Yazılı talep a:
Aşağıdaki satırlarda "The image size is (600, 450)." ifadesini içeren satırla başlayıp satırların sonuna kadar süren kısmı, "orange" yerine "green" yazarak değiştir ve yalnızca bu kısmı ver. Geri kalan her şey aynen korunmalı.

Belge alıntısı:
*-*-*

CHP Milletvekili Ömer Fethi Gürer, hububatta taban fiyat açıklanmamasına rağmen ekmeğin  maliyet girdilerinde artış nedeniyle büyük şehirlerde fiyatının 10 liraya çıkacağı yönünde ortaya atılan iddiaların, önümüzdeki dönümde dar gelirlilerin ekmeğe bile ulaşmasında sorun yaşamasına neden olabileceğini ifade etti.

Zafer Partisi'nde gözaltı şoku Zafer Partisi'nde gözaltı şoku

Cumhuriyet Halk Partisi (CHP) Niğde Milletvekili Ömer Fethi Gürer, henüz açıklanmayan hububat taban fiyatıyla ilgili beklentiler üzerinden değerlendirmelerde bulundu.

Gürer, geçen yıl 6 bin 400 lira olarak açıklanan, buğdayın Toprak Mahsulleri Ofisi’ne (TMO) teslim edilmesi halinde 1000 lira da prim verilerek, taban fiyatın 7 bin 400 liraya ulaşmasının sağlandığına anımsattı.

Geçen yıl hariç Mayıs ayında açıklanan taban fiyatın bu yıl henüz açıklanmadığını ve  taban fiyatlarının bir an önce açıklanmasının beklendiğini söyleyen CHP Milletvekili Ömer Fethi Gürer, “Bu yıl bazı bölgelerde hasat başlamasına rağmen hububat taban fiyatı açıklanmadı. Geçen yılın enflasyon rakamları dikkate alınarak  maliyet hesaplanıp bir anne fiyat açıklanmalıdır. Haşatı başlayan Hububat ekimi 2022 yılı son aylarında yapıldı. Maliyet hesaplanırken ekim yapıldığı dönem olan Kasım 2022 mazot, tohum, gübre, ilaç, tarla kirası gibi giderler esas alınarak belirlenmelidir.  Buğdayda dekara tohum  25-30kg kullanıyor. Ekim gübresi 30kg kullanıyor. üst gübreyi 25 kg kullanıyor. Pas ilacı, süne ilacı, üst gübre, yaprak gübresi, tarla kirası, Tarsim sigortası ,mazot ve de traktör, biçerdöver giderleri yanında kuru tarım dönüm verimi, sulu tarım verimi, kuraklık etkisi gibi durumlarda dikkate alınarak  hububat taban fiyat belirlenirse girdi maliyeti+Enflasyon+makul kar ile taban fiyat  1.5 TL prim desteği ile 13  TL olması çiftçi refahı için gereklidir” diye konuştu.

EKMEK 10 LİRA MI OLACAK?

*-*-*

Listelenen satırlar:
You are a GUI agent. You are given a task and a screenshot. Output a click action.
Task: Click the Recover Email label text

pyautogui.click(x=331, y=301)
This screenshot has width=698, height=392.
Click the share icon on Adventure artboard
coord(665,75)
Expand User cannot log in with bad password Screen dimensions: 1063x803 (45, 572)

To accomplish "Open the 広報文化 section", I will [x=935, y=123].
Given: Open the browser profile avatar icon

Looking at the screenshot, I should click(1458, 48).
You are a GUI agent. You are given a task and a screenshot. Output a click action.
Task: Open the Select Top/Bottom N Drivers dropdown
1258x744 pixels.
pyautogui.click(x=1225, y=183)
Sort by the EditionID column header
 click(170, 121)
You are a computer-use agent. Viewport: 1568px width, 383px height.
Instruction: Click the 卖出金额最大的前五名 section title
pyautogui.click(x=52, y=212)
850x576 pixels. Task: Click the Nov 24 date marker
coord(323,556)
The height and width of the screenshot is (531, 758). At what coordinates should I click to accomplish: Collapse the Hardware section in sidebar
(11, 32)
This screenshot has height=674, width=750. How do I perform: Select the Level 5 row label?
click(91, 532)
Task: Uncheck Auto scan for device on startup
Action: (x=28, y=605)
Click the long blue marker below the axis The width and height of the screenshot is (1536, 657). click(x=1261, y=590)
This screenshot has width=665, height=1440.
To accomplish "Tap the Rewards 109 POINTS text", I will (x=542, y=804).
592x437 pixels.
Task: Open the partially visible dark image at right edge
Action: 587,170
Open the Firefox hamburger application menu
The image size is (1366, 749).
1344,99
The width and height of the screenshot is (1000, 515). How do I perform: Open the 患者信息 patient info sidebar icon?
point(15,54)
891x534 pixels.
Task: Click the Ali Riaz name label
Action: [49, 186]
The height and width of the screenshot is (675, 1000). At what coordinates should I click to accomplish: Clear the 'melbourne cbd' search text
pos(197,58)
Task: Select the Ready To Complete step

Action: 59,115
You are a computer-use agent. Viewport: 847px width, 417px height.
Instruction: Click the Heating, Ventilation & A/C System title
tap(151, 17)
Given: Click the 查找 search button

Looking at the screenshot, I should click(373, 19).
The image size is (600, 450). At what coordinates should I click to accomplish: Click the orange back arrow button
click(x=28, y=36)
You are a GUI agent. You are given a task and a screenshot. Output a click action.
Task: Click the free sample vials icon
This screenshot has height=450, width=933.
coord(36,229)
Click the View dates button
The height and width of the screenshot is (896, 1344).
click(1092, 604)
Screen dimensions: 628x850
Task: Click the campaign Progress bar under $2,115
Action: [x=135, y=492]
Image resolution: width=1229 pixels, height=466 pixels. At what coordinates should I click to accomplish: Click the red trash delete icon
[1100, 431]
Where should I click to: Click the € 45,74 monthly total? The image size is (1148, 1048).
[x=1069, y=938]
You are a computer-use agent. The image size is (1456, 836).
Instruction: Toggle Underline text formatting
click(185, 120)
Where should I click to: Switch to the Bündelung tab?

*-*-*

Yazılı talep b:
Hububat taban fiyatı ve ekmek fiyatlarıyla ilgili belge alıntısından "CHP Milletvekili Ömer Fethi Gürer, hububatta" sözcüklerini içeren yerden başlayıp "ulaşmasının sağlandığına anımsattı." ile biten bölümü değiştirmeden alıntıla.

Çözüm a:
The image size is (600, 450). At what coordinates should I click to accomplish: Click the green back arrow button
click(x=28, y=36)
You are a GUI agent. You are given a task and a screenshot. Output a click action.
Task: Click the free sample vials icon
This screenshot has height=450, width=933.
coord(36,229)
Click the View dates button
The height and width of the screenshot is (896, 1344).
click(1092, 604)
Screen dimensions: 628x850
Task: Click the campaign Progress bar under $2,115
Action: [x=135, y=492]
Image resolution: width=1229 pixels, height=466 pixels. At what coordinates should I click to accomplish: Click the red trash delete icon
[1100, 431]
Where should I click to: Click the € 45,74 monthly total? The image size is (1148, 1048).
[x=1069, y=938]
You are a computer-use agent. The image size is (1456, 836).
Instruction: Toggle Underline text formatting
click(185, 120)
Where should I click to: Switch to the Bündelung tab?

Çözüm b:
CHP Milletvekili Ömer Fethi Gürer, hububatta taban fiyat açıklanmamasına rağmen ekmeğin  maliyet girdilerinde artış nedeniyle büyük şehirlerde fiyatının 10 liraya çıkacağı yönünde ortaya atılan iddiaların, önümüzdeki dönümde dar gelirlilerin ekmeğe bile ulaşmasında sorun yaşamasına neden olabileceğini ifade etti.

Zafer Partisi'nde gözaltı şoku Zafer Partisi'nde gözaltı şoku

Cumhuriyet Halk Partisi (CHP) Niğde Milletvekili Ömer Fethi Gürer, henüz açıklanmayan hububat taban fiyatıyla ilgili beklentiler üzerinden değerlendirmelerde bulundu.

Gürer, geçen yıl 6 bin 400 lira olarak açıklanan, buğdayın Toprak Mahsulleri Ofisi’ne (TMO) teslim edilmesi halinde 1000 lira da prim verilerek, taban fiyatın 7 bin 400 liraya ulaşmasının sağlandığına anımsattı.